Source records:

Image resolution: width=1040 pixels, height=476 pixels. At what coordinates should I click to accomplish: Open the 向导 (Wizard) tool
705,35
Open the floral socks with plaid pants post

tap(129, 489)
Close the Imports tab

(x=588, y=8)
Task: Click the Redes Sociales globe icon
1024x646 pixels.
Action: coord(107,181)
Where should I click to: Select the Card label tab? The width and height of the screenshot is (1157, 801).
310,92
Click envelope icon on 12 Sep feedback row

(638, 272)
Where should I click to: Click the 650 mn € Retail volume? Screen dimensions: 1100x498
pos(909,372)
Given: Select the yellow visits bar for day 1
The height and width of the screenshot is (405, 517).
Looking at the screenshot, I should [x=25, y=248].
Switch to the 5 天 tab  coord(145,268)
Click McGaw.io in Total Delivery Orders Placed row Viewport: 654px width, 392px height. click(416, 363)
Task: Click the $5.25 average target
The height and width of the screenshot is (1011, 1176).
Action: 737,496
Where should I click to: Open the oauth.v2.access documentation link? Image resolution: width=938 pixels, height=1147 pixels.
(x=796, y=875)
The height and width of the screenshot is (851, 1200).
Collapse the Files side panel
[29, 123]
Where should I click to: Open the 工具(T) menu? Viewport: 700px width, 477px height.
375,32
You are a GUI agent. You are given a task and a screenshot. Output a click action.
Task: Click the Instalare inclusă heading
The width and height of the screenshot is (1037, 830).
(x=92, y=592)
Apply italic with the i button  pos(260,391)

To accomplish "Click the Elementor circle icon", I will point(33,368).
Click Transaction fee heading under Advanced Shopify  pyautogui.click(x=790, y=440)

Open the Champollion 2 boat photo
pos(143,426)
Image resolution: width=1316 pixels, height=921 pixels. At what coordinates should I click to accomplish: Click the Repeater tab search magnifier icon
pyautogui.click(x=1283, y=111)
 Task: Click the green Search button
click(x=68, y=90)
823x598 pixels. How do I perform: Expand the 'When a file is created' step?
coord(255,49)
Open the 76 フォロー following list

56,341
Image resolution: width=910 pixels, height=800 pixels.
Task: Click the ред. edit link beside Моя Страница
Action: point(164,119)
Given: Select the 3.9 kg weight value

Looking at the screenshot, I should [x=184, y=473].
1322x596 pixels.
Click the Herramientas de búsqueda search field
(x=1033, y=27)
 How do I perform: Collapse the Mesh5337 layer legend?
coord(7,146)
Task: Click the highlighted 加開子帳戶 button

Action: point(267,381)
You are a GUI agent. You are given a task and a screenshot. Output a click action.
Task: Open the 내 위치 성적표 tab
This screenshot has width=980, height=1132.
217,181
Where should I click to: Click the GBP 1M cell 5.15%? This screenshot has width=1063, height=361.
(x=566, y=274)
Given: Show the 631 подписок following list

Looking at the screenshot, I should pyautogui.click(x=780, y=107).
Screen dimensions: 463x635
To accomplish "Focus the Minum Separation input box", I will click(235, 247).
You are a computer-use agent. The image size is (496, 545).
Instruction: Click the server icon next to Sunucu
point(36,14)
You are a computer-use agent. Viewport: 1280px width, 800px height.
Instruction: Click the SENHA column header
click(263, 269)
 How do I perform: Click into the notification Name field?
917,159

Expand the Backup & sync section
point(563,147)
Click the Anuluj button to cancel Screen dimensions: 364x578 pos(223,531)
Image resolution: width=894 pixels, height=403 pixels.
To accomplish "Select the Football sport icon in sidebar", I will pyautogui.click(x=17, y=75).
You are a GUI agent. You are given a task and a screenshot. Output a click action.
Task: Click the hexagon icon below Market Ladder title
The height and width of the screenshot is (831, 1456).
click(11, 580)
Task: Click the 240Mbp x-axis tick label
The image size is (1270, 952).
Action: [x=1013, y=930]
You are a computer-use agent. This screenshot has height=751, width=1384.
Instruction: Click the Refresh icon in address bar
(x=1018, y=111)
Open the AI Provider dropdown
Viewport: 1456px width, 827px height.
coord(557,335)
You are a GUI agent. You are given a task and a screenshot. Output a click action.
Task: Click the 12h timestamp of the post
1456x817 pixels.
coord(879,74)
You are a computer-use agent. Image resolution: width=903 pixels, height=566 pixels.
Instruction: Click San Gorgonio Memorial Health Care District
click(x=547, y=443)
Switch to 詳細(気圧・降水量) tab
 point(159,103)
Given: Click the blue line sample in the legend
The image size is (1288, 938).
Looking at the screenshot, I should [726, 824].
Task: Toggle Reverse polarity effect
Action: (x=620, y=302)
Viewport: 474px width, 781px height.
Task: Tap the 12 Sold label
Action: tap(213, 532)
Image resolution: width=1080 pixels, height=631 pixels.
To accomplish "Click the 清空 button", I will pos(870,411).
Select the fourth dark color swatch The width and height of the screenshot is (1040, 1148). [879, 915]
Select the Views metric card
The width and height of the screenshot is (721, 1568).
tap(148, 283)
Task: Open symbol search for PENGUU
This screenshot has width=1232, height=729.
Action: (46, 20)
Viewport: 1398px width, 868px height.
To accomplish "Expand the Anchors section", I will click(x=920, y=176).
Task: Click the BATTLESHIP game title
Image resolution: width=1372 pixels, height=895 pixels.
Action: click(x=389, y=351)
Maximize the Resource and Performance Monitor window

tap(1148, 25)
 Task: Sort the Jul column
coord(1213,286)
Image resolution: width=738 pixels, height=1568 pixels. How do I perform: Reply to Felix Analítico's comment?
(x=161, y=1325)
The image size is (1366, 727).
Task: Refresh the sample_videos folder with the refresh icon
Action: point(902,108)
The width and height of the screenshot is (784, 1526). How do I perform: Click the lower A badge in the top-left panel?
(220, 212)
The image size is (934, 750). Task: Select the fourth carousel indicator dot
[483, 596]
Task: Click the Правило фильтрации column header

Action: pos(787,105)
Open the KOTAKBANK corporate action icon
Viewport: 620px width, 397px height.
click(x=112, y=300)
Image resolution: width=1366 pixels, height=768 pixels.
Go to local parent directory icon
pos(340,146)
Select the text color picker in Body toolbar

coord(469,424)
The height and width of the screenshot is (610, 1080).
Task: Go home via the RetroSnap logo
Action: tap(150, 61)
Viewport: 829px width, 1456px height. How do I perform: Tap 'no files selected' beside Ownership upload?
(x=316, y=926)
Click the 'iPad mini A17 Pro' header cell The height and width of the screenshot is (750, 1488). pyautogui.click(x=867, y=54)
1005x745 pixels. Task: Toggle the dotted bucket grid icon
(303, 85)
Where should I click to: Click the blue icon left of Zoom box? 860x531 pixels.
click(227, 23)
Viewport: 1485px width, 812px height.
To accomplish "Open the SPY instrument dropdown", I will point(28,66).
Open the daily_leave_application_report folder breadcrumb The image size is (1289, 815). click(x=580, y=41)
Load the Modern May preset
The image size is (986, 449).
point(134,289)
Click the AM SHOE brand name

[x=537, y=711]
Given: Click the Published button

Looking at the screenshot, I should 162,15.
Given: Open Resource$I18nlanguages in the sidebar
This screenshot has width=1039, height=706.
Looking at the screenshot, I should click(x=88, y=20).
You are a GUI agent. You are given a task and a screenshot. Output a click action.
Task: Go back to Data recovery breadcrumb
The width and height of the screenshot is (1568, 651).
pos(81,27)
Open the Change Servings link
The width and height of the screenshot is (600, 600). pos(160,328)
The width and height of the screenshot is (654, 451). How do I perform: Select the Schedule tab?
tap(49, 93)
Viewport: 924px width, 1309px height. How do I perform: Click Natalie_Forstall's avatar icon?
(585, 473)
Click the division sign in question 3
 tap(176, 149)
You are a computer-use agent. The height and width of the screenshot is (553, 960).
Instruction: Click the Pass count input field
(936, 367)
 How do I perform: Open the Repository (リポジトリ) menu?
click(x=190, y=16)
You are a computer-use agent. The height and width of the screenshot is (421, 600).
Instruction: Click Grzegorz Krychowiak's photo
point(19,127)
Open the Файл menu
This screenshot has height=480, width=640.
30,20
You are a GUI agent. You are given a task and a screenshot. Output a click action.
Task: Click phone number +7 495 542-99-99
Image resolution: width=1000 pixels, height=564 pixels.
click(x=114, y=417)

What you need to do: Could you copy every line from the records that has "title" in it?

Result:
Task: Click the hexagon icon below Market Ladder title
Task: Click the BATTLESHIP game title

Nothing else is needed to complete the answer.